As it turns out, one of the happier features of law school and, now, law firm life is the dependable occurrence of free lunches at least once a week–whether for a talk, or a deposition, or just inexplicably placed in a breakroom and abandoned for three hours (that’s okay, I’ll still eat it). As someone who will happily consume anything that’s offered to me for free, I am a big fan of this, and I have hardly met a catered work lunch that I did not like. (Which is a good thing, since I’ve been seeing a little bit more of work lately than I have for awhile!) That said, it makes for an extra delightful surprise when, in the vast landscape of half-sandwich platters, there manages to appear something new that I like so much that, free of the confines of fluorescent lights and conference rooms, I’d still happily search out on my own dime.
This couscous, sunny yellow and fragrant, popped up in a spread a few weeks ago from the always-tasty Mendocino Farms, and it was the kind of colorful medley of flavors and textures that had me instantly ferreting out a way to make it again at home. There’s nutty savoriness and crunch from roasted cauliflower, it’s subtly sweet from roasted carrots and brown sugar, earthy from curry spices and creamy from a touch of mayonnaise (vegan, in Mendo’s version). And since I always find regular couscous to be a little anemic, too tiny to have substance, I especially love the chewy, substantial bounce of larger pearl couscous, clustered together like confetti and a satisfying backdrop to the crunchy roasted vegetables. To top it all off, I couldn’t resist adding a handful of tiny currants (inspired by this related cauliflower-based–and work-food-based–gem) for a pop of extra sweetness, and replacing a bit of the mayo with yogurt for a fresh tang. Sweet, savory, smoky, crunchy, and just a little bit spicy, I think this grown-up version of a pasta salad would be at home at any picnic this summer.

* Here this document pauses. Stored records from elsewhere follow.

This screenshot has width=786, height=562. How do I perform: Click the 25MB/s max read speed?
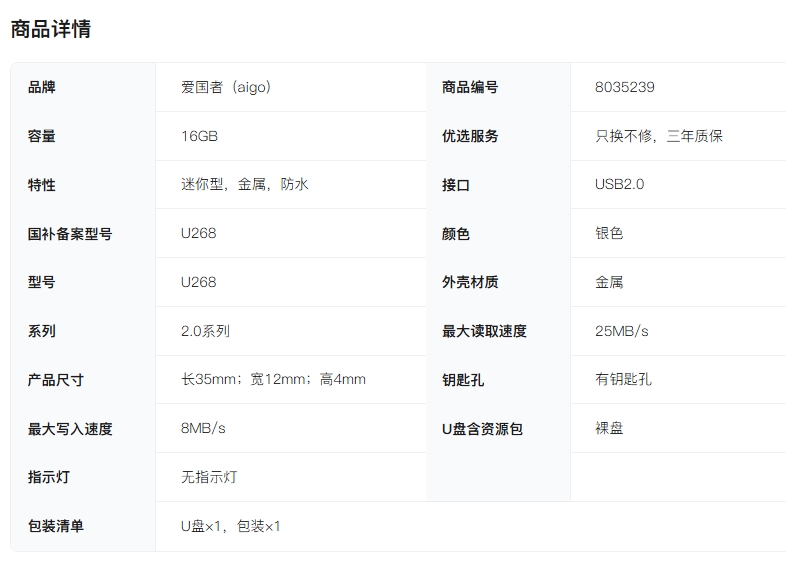click(621, 331)
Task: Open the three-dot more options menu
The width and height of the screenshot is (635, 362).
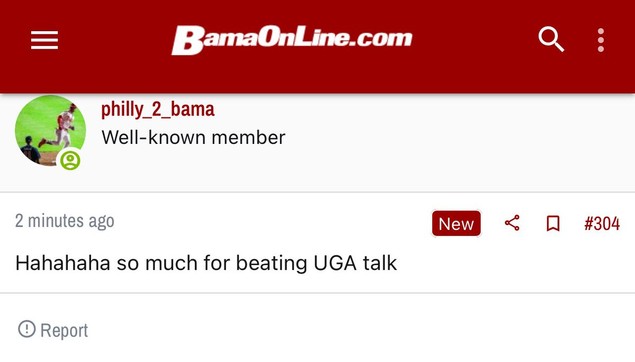Action: pyautogui.click(x=601, y=40)
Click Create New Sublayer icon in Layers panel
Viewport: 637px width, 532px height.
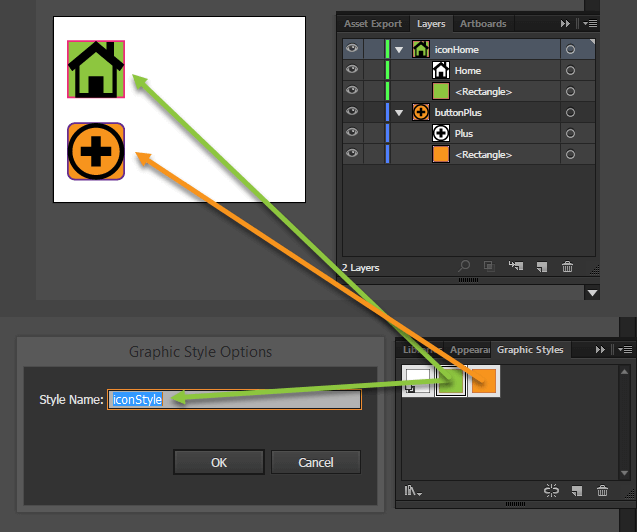pos(516,266)
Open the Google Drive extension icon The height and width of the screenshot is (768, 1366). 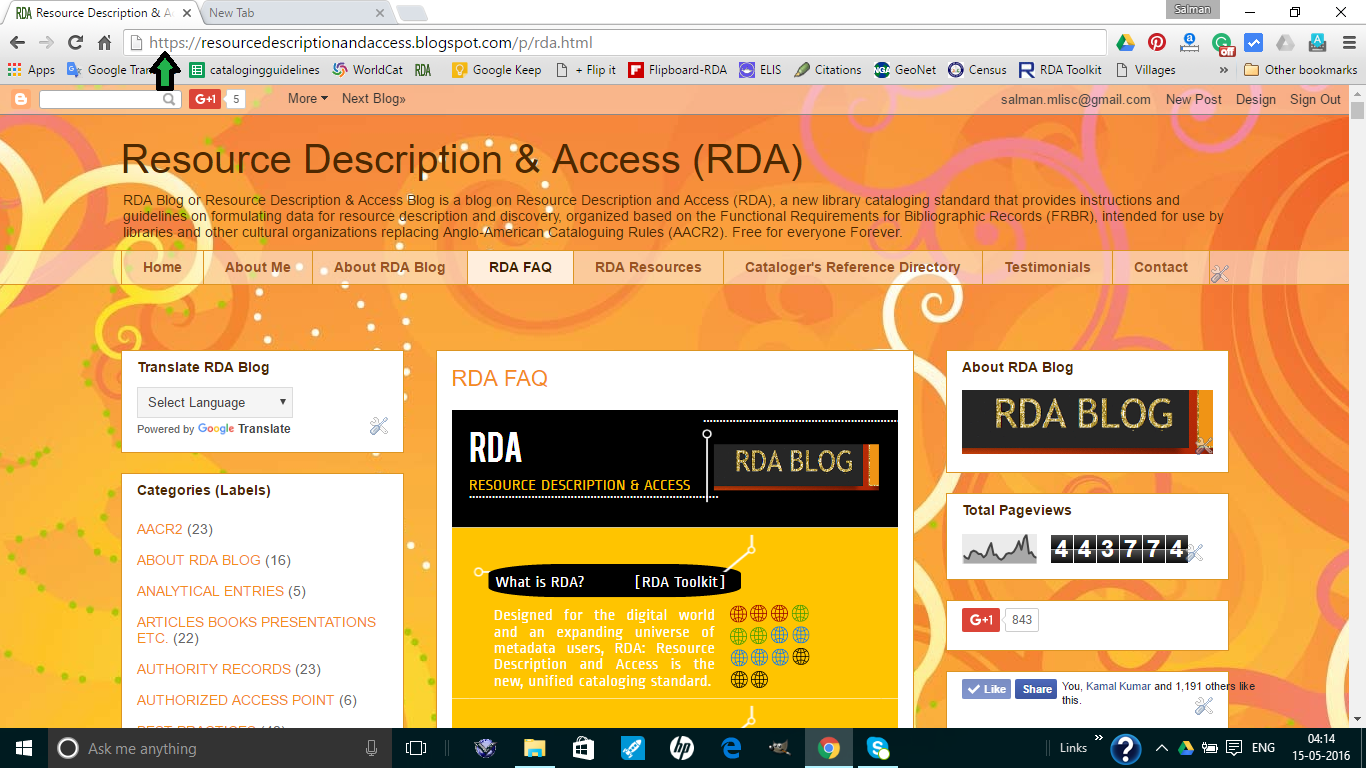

Speaking of picnics and summer, this one has crept up on me before I knew it, but I hope you’re all having wonderful, sunny, relaxed ones!Print
curried couscous with roasted cauliflower
Inspired by Mendocino Farms.
- 8 ounces pearl couscous, barley, or fregola
- 3 to 4 cups cauliflower florets (about 1 small head cauliflower)
- 1 tablespoon curry powder
- 1 tablespoon turmeric
- 1 tablespoon ground cumin
- 1 tablespoon ground coriander
- 1 1/2 teaspoons salt, or more to taste
- 1 teaspoon cayenne pepper, or more to taste
- ¼ cup light brown sugar, divided
- 3 tablespoons oil, divided
- 1 cup finely diced carrot (about 1 to 2 carrots)
- ⅓ cup mayonnaise
- ⅓ cup Greek yogurt
- ½ cup chopped cilantro
- ¼ cup currants, or more to taste
- 1–2 tablespoons lime juice
- Cook the couscous according to the package directions. Rinse in cold water, drain well, and set aside. Preheat the oven to 450 degrees.
- In a small bowl, mix together the curry powder, turmeric, cumin, coriander, salt, cayenne, and 2 tablespoons brown sugar. In a separate large bowl, toss the cauliflower with about ¾ of the spices and 2 tablespoons oil, or as much as needed to coat. Spread out on a foil-lined rimmed baking sheet and roast in the oven until cauliflower is browned around the edges but still crunchy, about 10 minutes. Remove and set aside to let cool.
- In the same large bowl, toss the carrots with the remaining ¼ of the spice mixture and 1 tablespoon oil. On the same rimmed baking sheet, roast the carrots until fragrant but still crunchy, about 5 minutes. Set aside and let cool.
- Return the couscous, cauliflower, and carrots to the same large bowl as before. Fold in the mayonnaise, Greek yogurt, cilantro, currants, and lime juice. Taste, and adjust with more spices, and the remaining brown sugar, if desired. Refrigerate, covered, until ready to serve.